# Installed Halo Angel Eyes!



## PhilK (May 7, 2004)

They are so much brigther compared to the stock halo's that came w/ the car. (That might be cause the tabs were broken and they pointed down) I am very pleased with the look and now I'm afraid I'm going to have to buy clear sidemarkers and the led tailights to compliment the look. The install was pretty easy (luckily for me since I can't even change my oil :rofl: ) It did take me 2 hours, but that's cause I was taking my sweet time and I was in such a hurry to get it done that I forgot about the little stupid piece that's painted to match the car color underneath the lights and realized this after I had both lights on :rofl: I just got back from driving them, I don't know why any BMW should come without them. My recomendations for the installation: Make sure you've got all tools on hand (I didn't ha! had to goto Autozone), do it during the day or have a very bright light, and if your car hasn't been washed recently or atleast the headlights are dirty, clean them I had a bunch of dead flies on my hand because I did 500 miles of highway driving and haven't washed the car yet. Unforunately in order to put pictures up, I'm totally dependent on using a friends digital camera, and I'm not going to wake up a friend at 1 in the morning to take pictures, but I'll get some soon I promise! 
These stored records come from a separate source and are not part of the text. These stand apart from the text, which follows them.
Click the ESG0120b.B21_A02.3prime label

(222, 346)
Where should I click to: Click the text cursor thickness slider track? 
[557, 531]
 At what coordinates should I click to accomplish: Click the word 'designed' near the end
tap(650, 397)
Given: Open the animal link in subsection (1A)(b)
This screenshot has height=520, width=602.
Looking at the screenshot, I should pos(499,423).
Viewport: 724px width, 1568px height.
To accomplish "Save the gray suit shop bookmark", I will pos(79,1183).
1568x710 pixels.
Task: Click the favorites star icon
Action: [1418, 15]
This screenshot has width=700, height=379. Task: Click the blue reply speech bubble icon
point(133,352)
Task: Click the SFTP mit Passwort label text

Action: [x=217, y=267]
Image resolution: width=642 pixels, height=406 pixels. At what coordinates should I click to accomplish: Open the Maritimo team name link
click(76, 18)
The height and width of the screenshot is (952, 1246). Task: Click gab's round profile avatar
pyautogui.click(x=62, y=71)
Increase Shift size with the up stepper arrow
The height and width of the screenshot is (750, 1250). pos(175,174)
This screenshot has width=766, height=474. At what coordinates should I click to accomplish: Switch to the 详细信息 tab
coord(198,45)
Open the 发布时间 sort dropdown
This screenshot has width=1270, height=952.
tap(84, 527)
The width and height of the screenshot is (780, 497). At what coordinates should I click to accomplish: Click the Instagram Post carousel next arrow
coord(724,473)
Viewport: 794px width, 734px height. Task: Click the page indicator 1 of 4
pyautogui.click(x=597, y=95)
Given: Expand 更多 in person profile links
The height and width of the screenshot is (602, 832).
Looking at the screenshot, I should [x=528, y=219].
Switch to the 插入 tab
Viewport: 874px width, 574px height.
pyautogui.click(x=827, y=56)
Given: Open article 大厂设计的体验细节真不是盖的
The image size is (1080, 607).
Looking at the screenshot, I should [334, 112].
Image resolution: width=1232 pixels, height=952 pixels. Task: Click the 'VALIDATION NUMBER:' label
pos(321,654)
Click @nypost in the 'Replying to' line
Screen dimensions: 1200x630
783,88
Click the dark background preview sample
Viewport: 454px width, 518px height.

Note: My parking lights don't work, I think it's because I might have to splice some wires but I'm too lazy and I don't use the parking lights so it's fine for me.


----------



## mishu (Jul 13, 2004)

Please enlighten me (no pun intended), didn't the 5 Series come with Angel Eyes as stock? Or did only part of the series do that? I like the look, so I want to know which one have them, for when I buy one.

mishu


----------



## O.S. (Jun 22, 2004)

e39s made 1997-2000 had No Angel Eyes
e39s made 2001-2003 had a facelift and came with Angel Eyes


----------



## mishu (Jul 13, 2004)

ah, great. I was planning to buy a model from the latter years anyway.
Could you please tell me what other things the facelift included, and if there were any other major modifications during that time I should know about (like the E46 having the steering changed in 04/01, for instance). Thanks!

mishu


----------



## PhilK (May 7, 2004)

the facelifted e39's also came with the clear side markers and the clear tail lights, I'm not sure what other changes occured :dunno:


----------



## markseven (Apr 30, 2004)

I think body color rub strips along the side and bumpers were standard for 2001.


----------



## PhilK (May 7, 2004)

Once again, just got done w/ some more night driving, and these are so beautiful. That is all.


----------



## mishu (Jul 13, 2004)

Glad you like them! Have fun!

mishu


----------



## PropellerHead (Jan 3, 2002)

PhilK said:


> the facelifted e39's also came with the clear side markers and the clear tail lights, I'm not sure what other changes occured :dunno:


Spiffy, thicker steering wheels on the sport models and high gloss black trim around the windows instead of the more dull finish of earlier years.


----------



## umnitza (Oct 8, 2002)

Like these?


----------



## markseven (Apr 30, 2004)

umnitza said:


> Like these?


Hey Umnitza,

What kind of spoiler is that? Do you sell those painted (Sienna Red Metallic)?

-Mark


----------



## PhilK (May 7, 2004)

somewhat like those cept the rings aren't lit seperately.


----------



## O.S. (Jun 22, 2004)

to sum it all up - the facelifted models have
1. Different sport steering wheel
2 different front bumper cover
3 body color matched moldings
4 new headlights (Angel Eyes)
5 new tail lights
6 clear side markers
7 Different rims
8 new leather I think (in 2000) 
9 Standard Business CD instead of casette (I think since august in 2000)
10 and I think standard staggered wheels on V8 with sport package (came in 2000)

I may be wrong though


----------



## markseven (Apr 30, 2004)

O.S. said:


> to sum it all up - the facelifted models have
> 1. Different sport steering wheel
> 2 different front bumper cover
> 3 body color matched moldings
> ...


My car doesn't have the staggered set up - that may have been attached to 2001 models and up :dunno:

-Mark


----------



## PropellerHead (Jan 3, 2002)

markseven said:


> My car doesn't have the staggered set up - that may have been attached to 2001 models and up :dunno:
> 
> -Mark


Came on the '00 non iT sports- Stlye 32's. The 18" M66 wheels were an option in 2000. Navigation in 2000 E39's was still 4:3, so it had cassette. '01 got the wider screen and Biz CD.


----------



## markseven (Apr 30, 2004)

PropellerHead said:


> Came on the '00 non iT sports- Stlye 32's. The 18" M66 wheels were an option in 2000. Navigation in 2000 E39's was still 4:3, so it had cassette. '01 got the wider screen and Biz CD.


Cool, propellerhead 

-Mark


----------



## umnitza (Oct 8, 2002)

markseven said:


> Hey Umnitza,
> 
> What kind of spoiler is that? Do you sell those painted (Sienna Red Metallic)?
> 
> -Mark


 It's a 528 actually, so I don't know


----------



## Tahoe (Jan 9, 2004)

The optional M66 wheels for the 2000 are 17" staggered, not 18". That's what my car came with (as a 6 speed thus a sport model with sport steering wheel as standard).


----------